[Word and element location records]
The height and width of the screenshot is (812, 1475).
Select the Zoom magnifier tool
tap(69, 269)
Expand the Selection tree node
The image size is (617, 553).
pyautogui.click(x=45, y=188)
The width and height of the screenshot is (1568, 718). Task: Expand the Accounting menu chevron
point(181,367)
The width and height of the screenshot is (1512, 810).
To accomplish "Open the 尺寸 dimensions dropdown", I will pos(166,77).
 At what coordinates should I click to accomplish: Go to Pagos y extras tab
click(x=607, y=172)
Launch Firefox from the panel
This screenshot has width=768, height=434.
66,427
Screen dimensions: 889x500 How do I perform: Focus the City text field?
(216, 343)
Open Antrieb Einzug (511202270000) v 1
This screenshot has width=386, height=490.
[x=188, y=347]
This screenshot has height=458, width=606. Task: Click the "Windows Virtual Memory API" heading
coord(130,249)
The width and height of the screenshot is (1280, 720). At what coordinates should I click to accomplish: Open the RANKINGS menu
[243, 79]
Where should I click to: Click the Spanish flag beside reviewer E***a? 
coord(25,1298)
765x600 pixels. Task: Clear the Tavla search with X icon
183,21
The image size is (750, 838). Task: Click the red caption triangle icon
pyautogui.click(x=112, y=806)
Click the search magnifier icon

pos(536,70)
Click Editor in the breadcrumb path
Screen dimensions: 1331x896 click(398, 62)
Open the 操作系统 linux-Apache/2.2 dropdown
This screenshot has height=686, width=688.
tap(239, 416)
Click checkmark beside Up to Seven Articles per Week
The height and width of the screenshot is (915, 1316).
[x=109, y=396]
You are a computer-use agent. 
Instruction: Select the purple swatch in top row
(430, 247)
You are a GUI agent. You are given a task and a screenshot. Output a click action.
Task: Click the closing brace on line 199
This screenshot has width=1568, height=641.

■ YOUR INSTRUCTIONS:
Duplicate the items from the line containing "The image size is (750, 838)." through the end of the items, including both of these ends.

■ ANSWER TO THIS EXERCISE:
The image size is (750, 838). Task: Click the red caption triangle icon
pyautogui.click(x=112, y=806)
Click the search magnifier icon

pos(536,70)
Click Editor in the breadcrumb path
Screen dimensions: 1331x896 click(398, 62)
Open the 操作系统 linux-Apache/2.2 dropdown
This screenshot has height=686, width=688.
tap(239, 416)
Click checkmark beside Up to Seven Articles per Week
The height and width of the screenshot is (915, 1316).
[x=109, y=396]
You are a computer-use agent. 
Instruction: Select the purple swatch in top row
(430, 247)
You are a GUI agent. You are given a task and a screenshot. Output a click action.
Task: Click the closing brace on line 199
This screenshot has width=1568, height=641.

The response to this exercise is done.